Spinach, Artichoke and Goat Cheese Quiche
The Spinach, Artichoke and Goat Cheese Quiche blends sautéed leeks, artichoke hearts, and fresh spinach within an almond milk egg custard. Crumbled goat cheese is layered inside and on top, lending creamy tanginess. This quiche bakes in a flaky pie crust until the custard sets with a slightly puffed, firm texture.

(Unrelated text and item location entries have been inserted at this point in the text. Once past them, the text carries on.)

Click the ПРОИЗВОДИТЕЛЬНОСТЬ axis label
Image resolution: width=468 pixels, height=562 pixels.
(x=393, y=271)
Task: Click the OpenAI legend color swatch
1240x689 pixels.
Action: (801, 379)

It serves warm or at room temperature, making it a rich yet approachable savory dish.
Ingredients
- 1 pie dough or this homemade pie dough, store-bought, refrigerator
- 1 tablespoon butter
- 1 leek thinly sliced, white and light green parts only
- 1 cup artichoke hearts thawed and quartered, frozen
- 1 ½ cups spinach fresh
- ½ teaspoon kosher salt
- 6 egg
- 1 ¼ cups almond milk Almond Breeze Original Unsweetened
- ½ teaspoon ground mustard
- ¼ teaspoon nutmeg
- 2 ounces goat cheese
- **NOTE: If using a standard low-edge pie tin, reduce the number of eggs to 4 eggs and reduce the Almondmilk to 1 cup.
Instructions
- Preheat the oven to 375 degrees F.
- Roll out the pie dough and line a 9-inch pie pan with the dough then place in the refrigerator to keep chilled.

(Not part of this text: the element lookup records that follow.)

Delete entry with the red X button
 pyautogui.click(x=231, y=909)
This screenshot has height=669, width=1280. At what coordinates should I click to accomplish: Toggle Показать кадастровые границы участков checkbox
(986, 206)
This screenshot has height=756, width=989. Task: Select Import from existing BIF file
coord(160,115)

- Melt the butter in a skillet over medium heat. Add the leeks and cook until the leeks soften, about 5 minutes, stirring often. Add the artichoke hearts to the pan and cook for another 2 minutes or so. Stir in the spinach, season with kosher salt and remove from the heat and stir so the warm vegetables wilt the spinach and set aside to cool.

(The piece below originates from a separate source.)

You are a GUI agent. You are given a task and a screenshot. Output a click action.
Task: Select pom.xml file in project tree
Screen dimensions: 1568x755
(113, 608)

- Whisk the eggs and Almondmilk with the mustard and nutmeg. Pull the pie tin from the refrigerator and fill the bottom with the cooked vegetables. Top with half of the goat cheese. Pour the egg mixture over the vegetables and top with more goat cheese.
- Bake for 45-55 minutes or until the egg is puffed and no longer jiggly. Remove from the oven and let rest for 10 minutes. Serve warm or at room temperature.